Wednesday, April 16, 2008

Tall pencils, short pencils

Some events, ideas, occasions stick in your mind, because of the sheer magnitude of change they cause in your mind, yet being so simple. Like a magician saying "now you don't see it, and now you do" they force us to see things in different light. The world changes ever so slightly. Or sometimes something you knew to be true, is confirmed with such clarity that it is wonderful to just to be there. It is like a poem for the intellect. I have experienced many a moments like this. One of them was this.

On a PBS show about the difficulty of classifying species a scientist gave a neat demonstration. It lasted only 30 seconds, but the effect is etched into my memory forever. He took about 20 pencils, all various sizes, and said we want to separate these into groups. So he picked one at random, and started putting them into three piles of short, medium and tall. He did a very good job. But the reality struck like lightening when he put them all together again, this time in the order of increasing height. Lo and behold, they were simply increasing continuously. Each pencil was taller than the next one by about quarter inch.

The reality is rarely black and white. Pencils usually come in all sizes depending on how much they have been used. Yet we are lured into grouping them into different size buckets? Why?

Part of the reason is the process of discovery. We discover objects or phenomena one at a time. Just like the professor who picked pencils one by one. We look at the first one and say - this is a long one. The second might be short one. These two form seeds of the group. The next one needs to associated with either of them. And there the grouping starts. The pencils that formed a continuous spectrum of lengths going from short to long, become polerized into three groups of short, medium and long.

The other answer could be the language we use to capture this discovery and communicate it. Words are digital in nature. Yet they try to describe an analog world. This adds to the efficiency of the language. We have words like tall, short, long. To acoomodate the shades in between, we say things like midsize, longish, smallish. This increases the categories, but still does not change the digital nature of the meaning. It is like going from very low resolution to higher resolution, or smaller pixel images. Infinite resolution is never possible. For most part the short, shortish, longish, long kind of division is good enough. After all, pencils are not very important things. The important things in human psyche are things that cause danger. There too we divide the analog to digital gap by simply talking more about the event or object.

In most cases, the efficiency advantage that we get far outweigh the inaccuracies it produces. However there are some very charged words that force the categorization on the concepts themselves. Living and Nonliving are two such categories. We discovered that most things are either living or nonliving. Humans, tigers, dogs are living and rocks, water, soil are nonliving. These are very useful categories, because they posed different sorts of dangers, and advantages.
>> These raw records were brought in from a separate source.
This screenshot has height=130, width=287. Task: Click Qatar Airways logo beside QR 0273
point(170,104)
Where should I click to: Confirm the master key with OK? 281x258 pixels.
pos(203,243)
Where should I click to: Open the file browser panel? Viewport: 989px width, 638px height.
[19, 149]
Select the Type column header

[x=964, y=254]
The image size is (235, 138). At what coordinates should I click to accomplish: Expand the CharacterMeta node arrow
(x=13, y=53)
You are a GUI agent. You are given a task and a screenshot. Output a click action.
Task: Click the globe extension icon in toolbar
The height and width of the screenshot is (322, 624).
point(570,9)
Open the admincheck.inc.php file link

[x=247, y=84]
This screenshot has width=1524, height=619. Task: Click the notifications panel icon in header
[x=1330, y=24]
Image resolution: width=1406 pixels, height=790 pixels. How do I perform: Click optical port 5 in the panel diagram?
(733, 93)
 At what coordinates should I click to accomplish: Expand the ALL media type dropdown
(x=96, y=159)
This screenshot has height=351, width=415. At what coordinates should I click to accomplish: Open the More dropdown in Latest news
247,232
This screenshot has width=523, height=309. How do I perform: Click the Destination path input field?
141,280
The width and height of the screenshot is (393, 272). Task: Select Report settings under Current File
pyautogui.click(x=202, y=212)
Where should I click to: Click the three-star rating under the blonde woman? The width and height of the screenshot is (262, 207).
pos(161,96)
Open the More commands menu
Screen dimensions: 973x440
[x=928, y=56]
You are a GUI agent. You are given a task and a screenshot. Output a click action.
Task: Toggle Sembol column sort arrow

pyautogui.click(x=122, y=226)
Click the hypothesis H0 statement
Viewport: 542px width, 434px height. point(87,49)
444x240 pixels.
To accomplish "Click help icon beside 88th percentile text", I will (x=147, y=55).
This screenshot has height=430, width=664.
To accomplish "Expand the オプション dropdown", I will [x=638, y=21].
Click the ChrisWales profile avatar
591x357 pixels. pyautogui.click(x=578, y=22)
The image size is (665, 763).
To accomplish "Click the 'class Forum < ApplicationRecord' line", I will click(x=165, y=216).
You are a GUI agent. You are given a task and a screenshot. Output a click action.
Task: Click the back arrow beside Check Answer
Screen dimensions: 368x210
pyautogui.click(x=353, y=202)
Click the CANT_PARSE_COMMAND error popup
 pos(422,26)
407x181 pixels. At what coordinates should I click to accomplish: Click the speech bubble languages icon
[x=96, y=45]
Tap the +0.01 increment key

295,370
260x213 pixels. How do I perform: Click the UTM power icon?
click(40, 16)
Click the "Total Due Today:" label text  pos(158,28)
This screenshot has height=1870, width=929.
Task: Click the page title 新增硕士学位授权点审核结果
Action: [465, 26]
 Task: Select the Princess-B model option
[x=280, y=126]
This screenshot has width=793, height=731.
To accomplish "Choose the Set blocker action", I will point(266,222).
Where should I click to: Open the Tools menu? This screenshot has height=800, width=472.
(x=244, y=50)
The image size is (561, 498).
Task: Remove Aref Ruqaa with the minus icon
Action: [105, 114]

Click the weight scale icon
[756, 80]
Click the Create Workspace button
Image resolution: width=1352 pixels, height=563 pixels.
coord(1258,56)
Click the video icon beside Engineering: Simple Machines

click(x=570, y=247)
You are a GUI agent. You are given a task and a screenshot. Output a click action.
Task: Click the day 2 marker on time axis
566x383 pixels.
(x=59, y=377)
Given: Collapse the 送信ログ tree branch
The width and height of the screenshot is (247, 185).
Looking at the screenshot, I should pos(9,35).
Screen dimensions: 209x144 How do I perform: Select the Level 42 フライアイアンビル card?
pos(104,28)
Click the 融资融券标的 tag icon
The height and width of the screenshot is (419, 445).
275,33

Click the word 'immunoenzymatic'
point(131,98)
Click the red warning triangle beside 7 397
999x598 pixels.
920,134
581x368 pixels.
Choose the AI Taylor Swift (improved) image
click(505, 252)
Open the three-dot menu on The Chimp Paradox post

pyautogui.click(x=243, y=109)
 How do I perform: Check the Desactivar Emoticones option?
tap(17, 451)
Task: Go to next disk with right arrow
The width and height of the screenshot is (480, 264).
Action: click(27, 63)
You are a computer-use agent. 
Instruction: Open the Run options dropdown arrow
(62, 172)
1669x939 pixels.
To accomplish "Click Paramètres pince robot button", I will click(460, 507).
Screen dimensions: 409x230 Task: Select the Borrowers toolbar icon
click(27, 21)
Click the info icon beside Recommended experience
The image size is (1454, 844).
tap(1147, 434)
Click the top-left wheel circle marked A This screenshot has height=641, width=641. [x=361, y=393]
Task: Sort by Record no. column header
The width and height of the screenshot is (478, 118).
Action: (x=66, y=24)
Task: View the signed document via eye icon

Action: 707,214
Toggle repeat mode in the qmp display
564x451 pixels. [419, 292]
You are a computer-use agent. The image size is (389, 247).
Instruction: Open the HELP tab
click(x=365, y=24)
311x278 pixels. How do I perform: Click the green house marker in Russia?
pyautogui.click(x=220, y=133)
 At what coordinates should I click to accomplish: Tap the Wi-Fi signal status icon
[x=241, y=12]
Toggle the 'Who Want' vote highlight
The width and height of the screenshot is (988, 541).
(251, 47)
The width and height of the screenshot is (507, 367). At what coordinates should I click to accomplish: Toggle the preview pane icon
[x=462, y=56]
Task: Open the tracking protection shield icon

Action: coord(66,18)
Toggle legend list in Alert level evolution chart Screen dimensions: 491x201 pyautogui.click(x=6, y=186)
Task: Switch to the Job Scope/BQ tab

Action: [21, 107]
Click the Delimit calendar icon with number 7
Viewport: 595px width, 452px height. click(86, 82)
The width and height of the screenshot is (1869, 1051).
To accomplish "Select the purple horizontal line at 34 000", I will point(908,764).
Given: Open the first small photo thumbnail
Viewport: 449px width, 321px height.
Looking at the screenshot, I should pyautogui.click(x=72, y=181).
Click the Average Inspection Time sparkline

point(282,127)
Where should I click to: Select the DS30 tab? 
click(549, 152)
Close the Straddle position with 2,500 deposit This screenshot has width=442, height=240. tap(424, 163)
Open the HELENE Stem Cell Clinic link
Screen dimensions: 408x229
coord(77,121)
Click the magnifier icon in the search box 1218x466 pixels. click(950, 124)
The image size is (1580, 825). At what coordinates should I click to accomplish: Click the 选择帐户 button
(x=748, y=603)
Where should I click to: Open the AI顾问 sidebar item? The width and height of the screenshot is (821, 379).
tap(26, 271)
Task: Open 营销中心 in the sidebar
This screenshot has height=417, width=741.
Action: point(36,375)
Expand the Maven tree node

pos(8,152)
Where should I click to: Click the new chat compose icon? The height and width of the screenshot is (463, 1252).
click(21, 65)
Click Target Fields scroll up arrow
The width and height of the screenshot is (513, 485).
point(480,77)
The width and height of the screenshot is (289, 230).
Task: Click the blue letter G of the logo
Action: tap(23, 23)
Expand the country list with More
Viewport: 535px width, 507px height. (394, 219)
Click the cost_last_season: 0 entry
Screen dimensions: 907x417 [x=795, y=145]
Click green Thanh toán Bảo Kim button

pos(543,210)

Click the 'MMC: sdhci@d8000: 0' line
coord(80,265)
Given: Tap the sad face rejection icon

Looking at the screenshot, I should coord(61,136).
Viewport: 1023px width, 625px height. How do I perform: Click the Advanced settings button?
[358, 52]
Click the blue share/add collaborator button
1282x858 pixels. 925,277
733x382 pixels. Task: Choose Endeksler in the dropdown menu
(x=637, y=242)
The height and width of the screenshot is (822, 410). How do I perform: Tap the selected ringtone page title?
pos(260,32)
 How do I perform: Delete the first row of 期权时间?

However, people start discovering objects in between, they need to belong either here or there. If living things are the ones that move, what about trees? And is river alive? Trees were firmly put on the living side and river on the nonliving side.

But onces these words are entrenched, and most known objects are classified in two groups, that's when the concepts start getting clobbered too. Everyone holds on to this polarization, because it is so useful. Then the question arises - how did life originate? Another such question is that of the missing link. The posing of the very question smacks of grouping. If you put humans and monkies into two poles, then you start asking where is the middle animal? It is like putting the pile of pencils into two groups of long and short and asking where are the midsize ones?

This is not a trivial, pedantic discussion. Humans have spent huge resources because of the problems created by this type of polarization. Just the question of how life originated has given birth to large number of religions, philosophies, cosmologies. The concept of evolution was simply ruled out of contention by this polerization. If it remained simply theoretical difference, it wouldn't matter too much. But millions of people have died in wars and persecutions that started with these differences.